Activist-turned-politician Arvind Kejriwal is not a replacement for Narendra Modi
, who has been controversially dropped as a keynote speaker by the prestigious Wharton business school at its India Economic Forum to be held later this month.
Sources have confirmed that Mr Kejriwal, who heads the Aam Aadmi Party launched a few months ago, is listed only as one of many speakers on the panels that will discuss different topics at the two-day event; Mr Kejriwal will be part of a panel on public policy. He is not slated to be a keynote speaker replacing Mr Modi, whose name was first among speakers listed on the event website before the organisers dropped him.
Mr Kejriwal confirmed to NDTV this morning that he had accepted Wharton's invitation to speak, adding, "'But that has absolutely nothing to do with Modi."
Organisers of the Wharton India Economic Forum said they had made no announcement yet on who would replace Mr Modi, whose ouster has also made one of the key sponsors of the event, the Gujarat-based Adani group, withdraw its funding, a gesture that apparently shows loyalty to Mr Modi. (Read)
Sources have told NDTV that the organisers are talking to a host of Indian politicians to participate at the event. Before the Modi controversy, they said, they had even approached Congress vice-president Rahul Gandhi, through his close aide Kanishka Singh who is a Wharton alumnus, to speak at the event.
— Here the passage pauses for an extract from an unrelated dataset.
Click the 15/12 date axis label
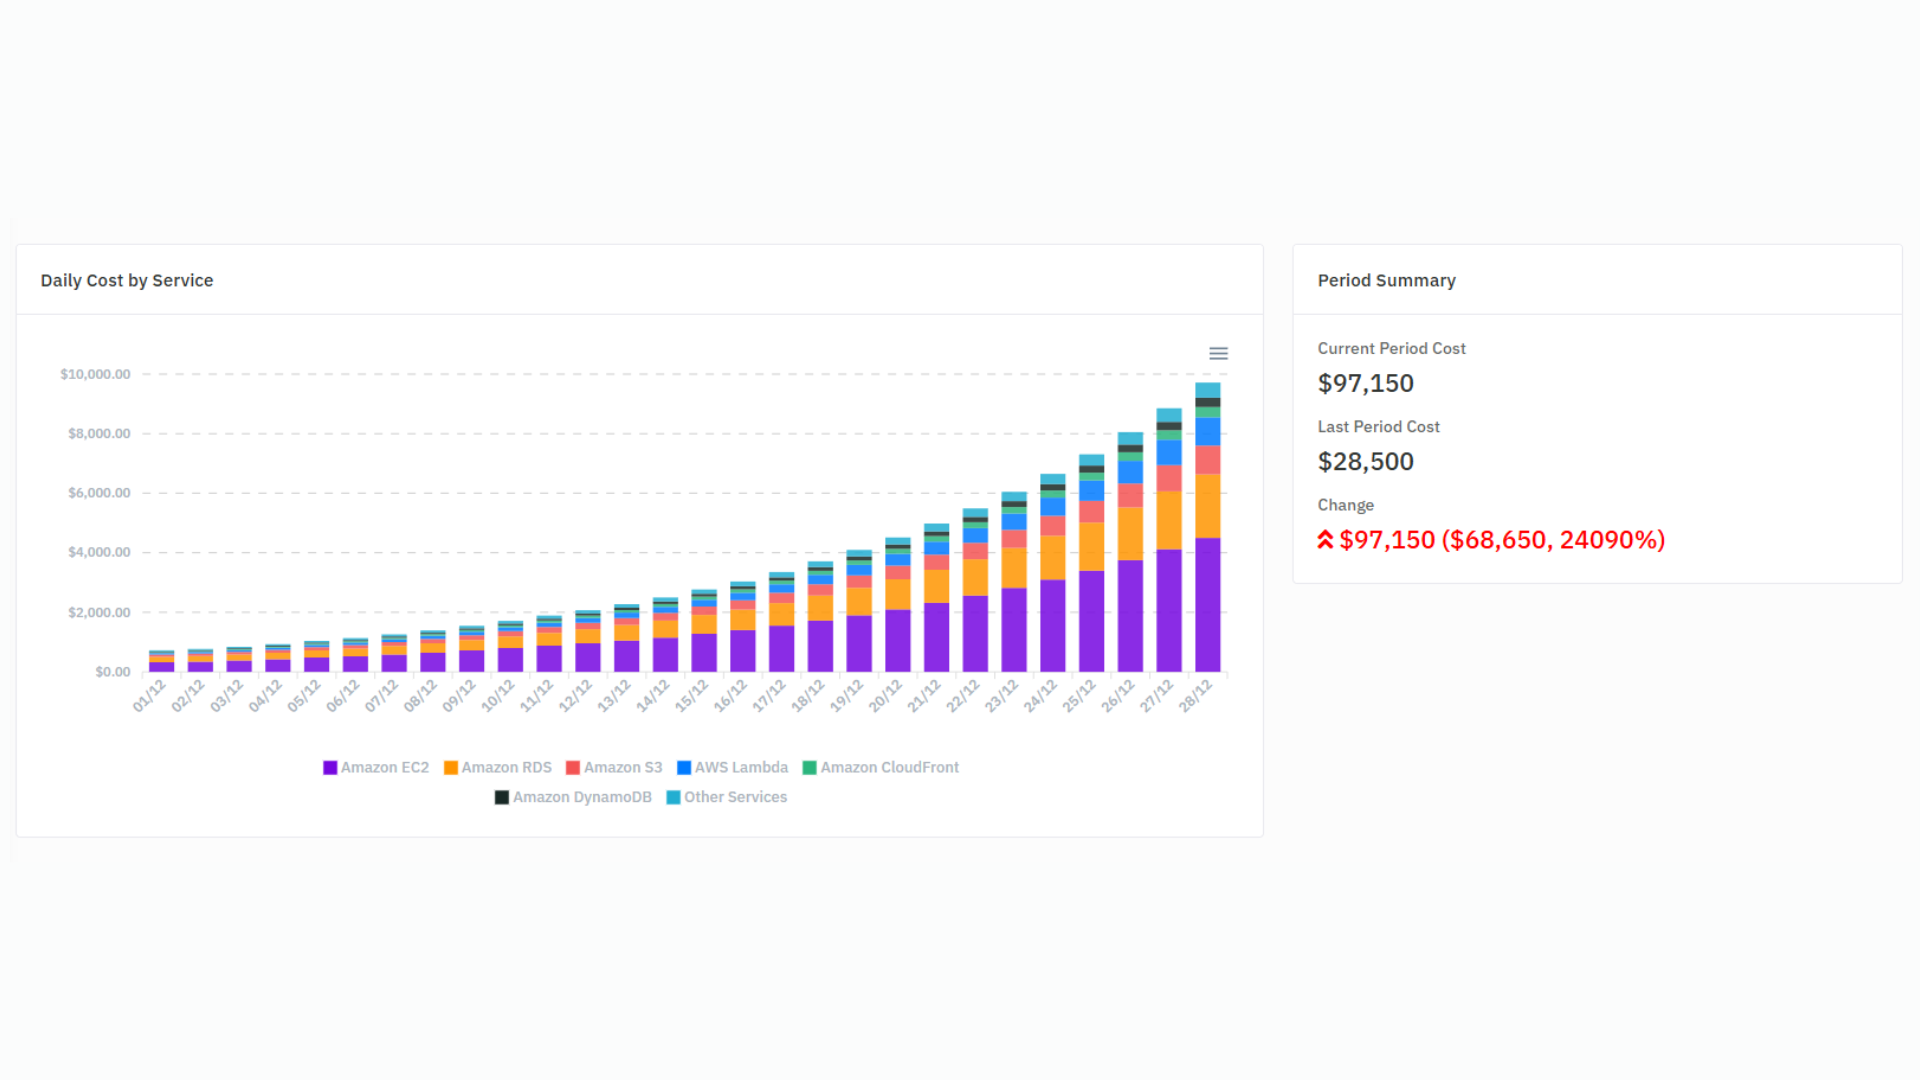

Among other Congress leaders who have been approached are junior minister for Human Resource Development Shashi Tharoor and even Delhi Chief Minister Sheila Dikshit.
It was in Delhi that word gained ground about Mr Kejriwal replacing Mr Modi as news came in yesterday that the college management and some alumni had prevailed upon the student organisers of the event at Wharton to cancel the Gujarat Chief Minister's speech. Interestingly, Mr Kejriwal will also begin an indefinite fast to protest against rising electricity prices in Delhi on March 23, the day that he is scheduled to participate at the Wharton event via video conferencing. (Read: Arvind Kejriwal to fast starting March 23 against 'inflated' power bills)
The student organisers said they had invited Mr Modi because he had scripted Gujarat's impressive growth story. Some professors and members of the alumni reportedly argued the Gujarat communal riots of 2002 under Mr Modi's watch could not be ignored. A signature campaign against inviting Mr Modi was launched too and the organisers had to withdraw their invitation to him.